Mesmo ministros mais sensíveis à opinião pública e
alinhados ao discurso da Lava Jato de combate à impunidade, como Cármen
Lúcia, não toleram mais o que veem como "excessos" de procuradores e
juízes. Em agosto, por exemplo, em um julgamento considerado "divisor de
águas" na Lava Jato, a Segunda Turma do STF anulou uma condenação que
havia sido imposta por Moro a Aldemir Bendine, ex-presidente do Banco do
Brasil e da Petrobras. O caso marcou a primeira vez em que Cármen
divergiu de Fachin em julgamentos cruciais na Segunda Turma, conforme
levantamento feito pelo jornal O Estado de S. Paulo.
Suspeição
Agora, após a mudança de entendimento do Supremo sobre a
execução antecipada de pena, as atenções do PT se voltam para o
julgamento em que a conduta de Moro vai passar pelo crivo dos ministros.
A defesa de Lula acusa o titular da Justiça de interditá-lo
politicamente ao levantar o sigilo de parte da delação premiada do
ex-ministro Antonio Palocci às vésperas do primeiro turno da eleição
presidencial.
A Segunda Turma do STF é composta por cinco ministros.
Cármen e Fachin já se posicionaram contra o pedido de Lula, mas o placar
pode sofrer uma reviravolta. Gilmar Mendes e Ricardo Lewandowski devem
se manifestar a favor do petista, deixando para o ministro Celso de
Mello, decano do Supremo, a definição do polêmico tema.
O jornal apurou que o decano tem demonstrado incômodo
com as revelações feitas pelo The Intercept Brasil e indicado a
possibilidade de acompanhar a divergência a ser aberta por Gilmar, que
já acusou Moro de agir como "coaching" da acusação. "A resposta do poder
público ao fenômeno criminoso - resposta essa que não pode
manifestar-se de modo cego e instintivo - há de ser uma reação pautada
por regras que viabilizem a instauração, perante juízes isentos,
imparciais e independentes, de um processo que neutralize as paixões
exacerbadas das multidões", disse Celso na quinta-feira passada.
A afirmação do ministro foi interpretada no Supremo
como sinal de que ele pode acompanhar Gilmar e Lewandowski para declarar
Moro suspeito, o que formaria maioria a favor de Lula.
Dados
Em outro julgamento com impacto na Lava Jato, no
próximo dia 20, o plenário do Supremo vai analisar a necessidade de
autorização judicial para o compartilhamento de dados sigilosos por
órgãos de fiscalização e controle, como a Receita e o antigo Coaf.
A discussão interessa ao senador Flávio Bolsonaro
(PSL-RJ), filho do presidente Jair Bolsonaro.
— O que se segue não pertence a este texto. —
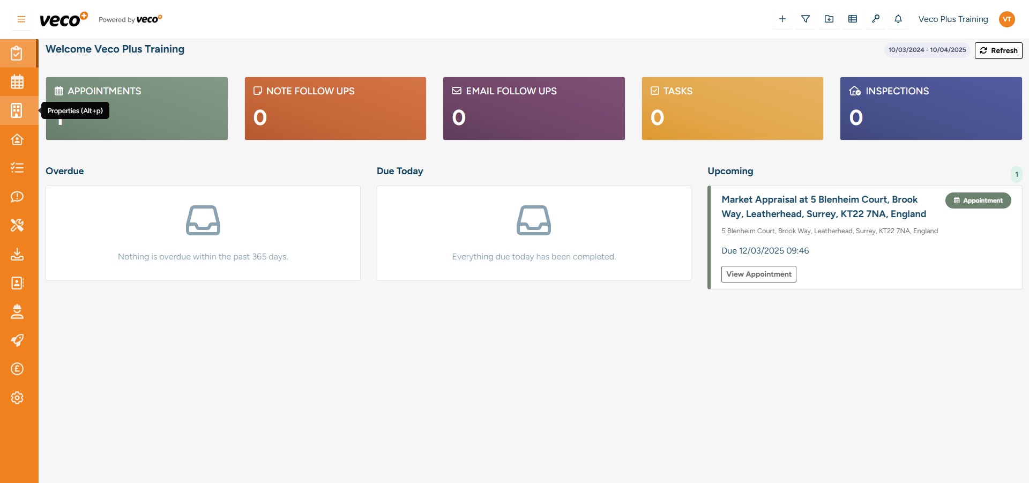This screenshot has height=483, width=1029.
Task: Click the wrench and screwdriver maintenance icon
Action: 17,225
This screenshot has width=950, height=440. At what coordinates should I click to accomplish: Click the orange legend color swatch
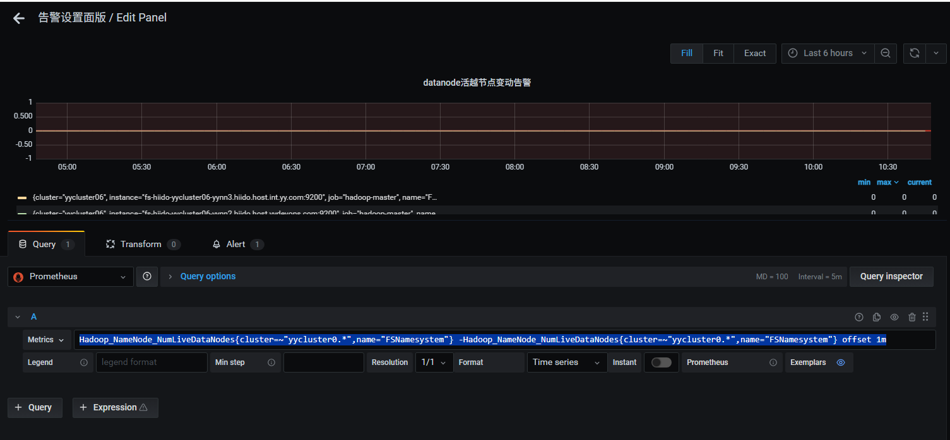coord(22,197)
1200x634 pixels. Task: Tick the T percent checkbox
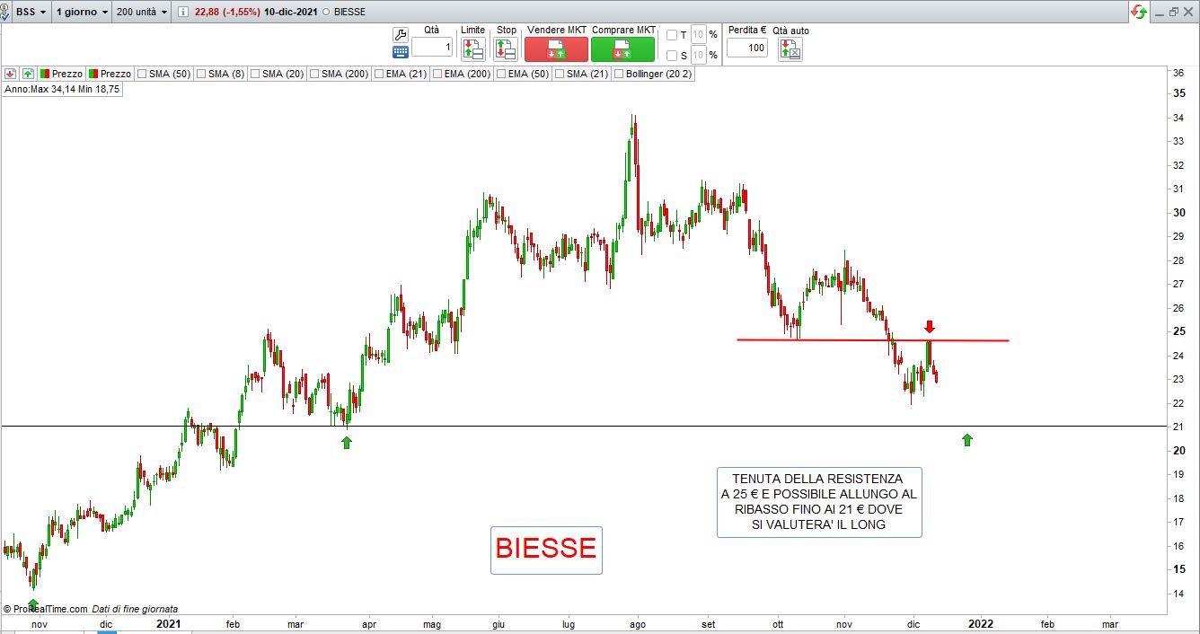[x=672, y=35]
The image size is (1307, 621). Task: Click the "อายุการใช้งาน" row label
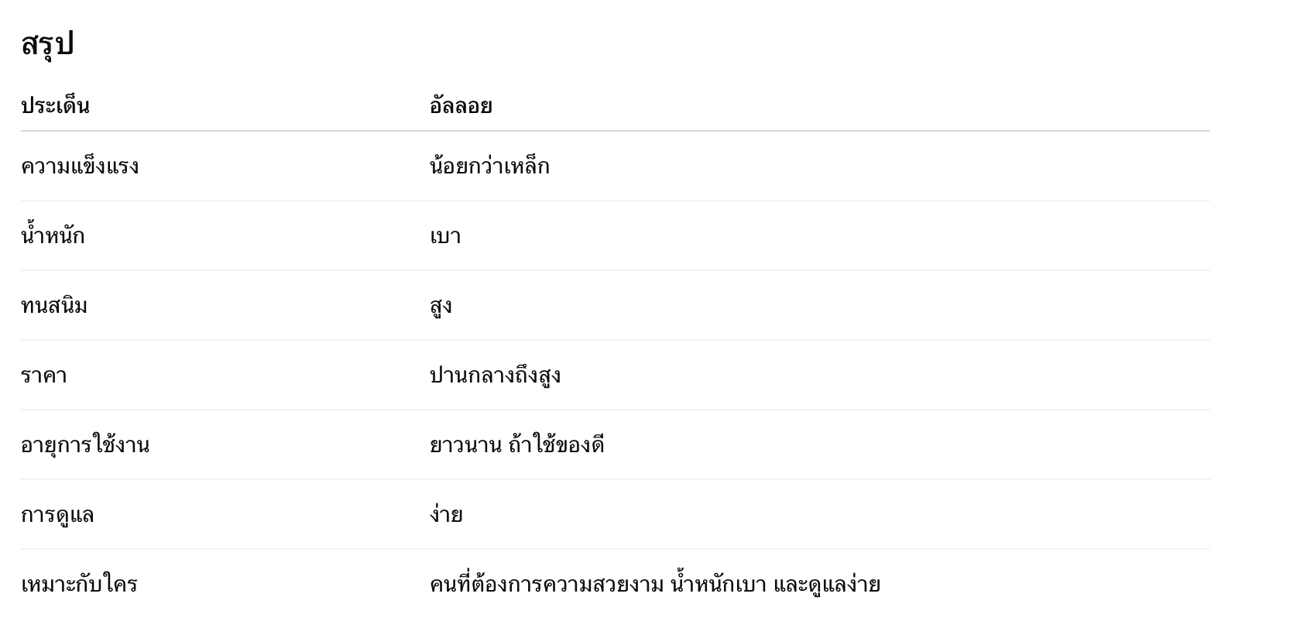(85, 445)
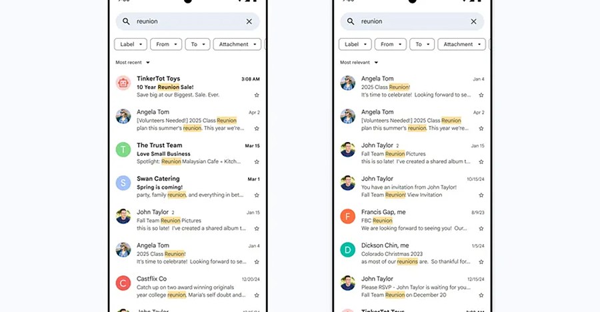Screen dimensions: 600x312
Task: Clear the search text in right phone
Action: (x=474, y=21)
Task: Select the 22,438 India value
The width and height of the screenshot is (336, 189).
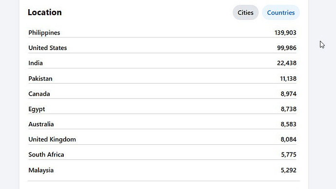Action: click(287, 63)
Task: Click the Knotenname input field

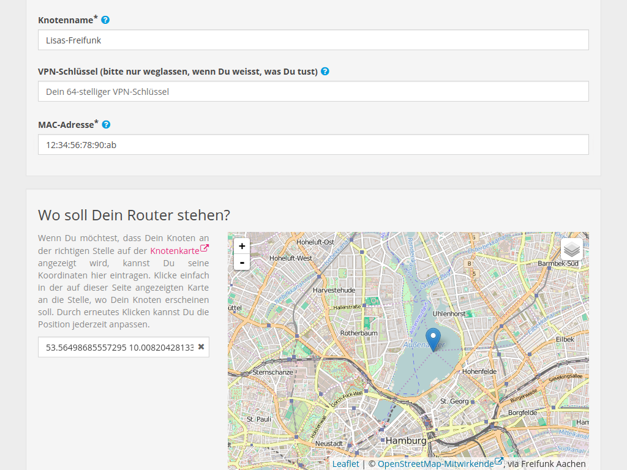Action: click(313, 40)
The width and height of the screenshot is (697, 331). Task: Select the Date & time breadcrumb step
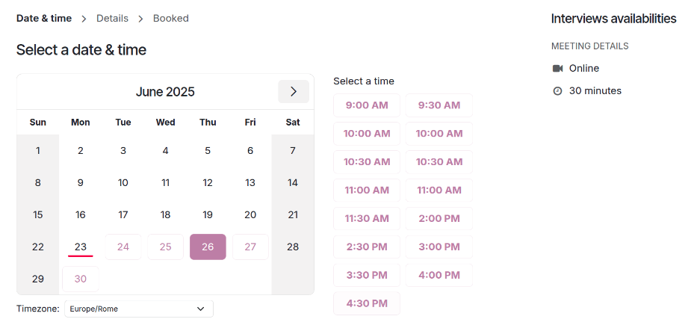(x=44, y=18)
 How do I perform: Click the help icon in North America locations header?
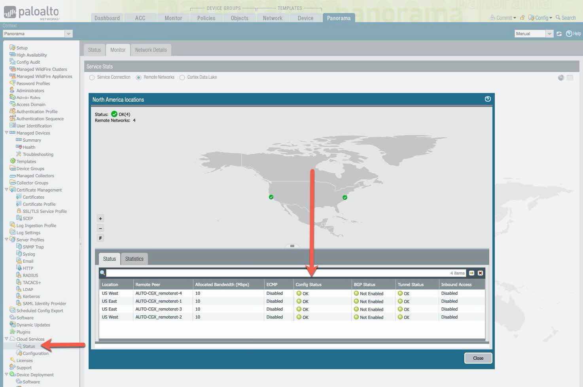pos(488,99)
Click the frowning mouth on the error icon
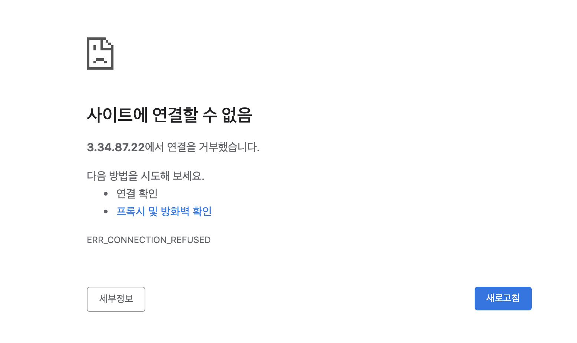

Em julho, o presidente do
STF, Dias Toffoli, determinou a suspensão de todas as investigações do
País que utilizavam dados detalhados de inteligência financeira. A
decisão ocorreu depois do pedido da defesa de Flávio, alvo de inquérito
do Ministério Público do Rio que apura a suspeita de "rachadinha" -
prática que consiste na apropriação de parte dos salários dos servidores
-, quando ele era deputado estadual no Rio.
A expectativa de ministros é a de que a liminar de
Toffoli seja confirmada na próxima semana, mas procuradores apostam em
uma "modulação" para reduzir o alcance do entendimento.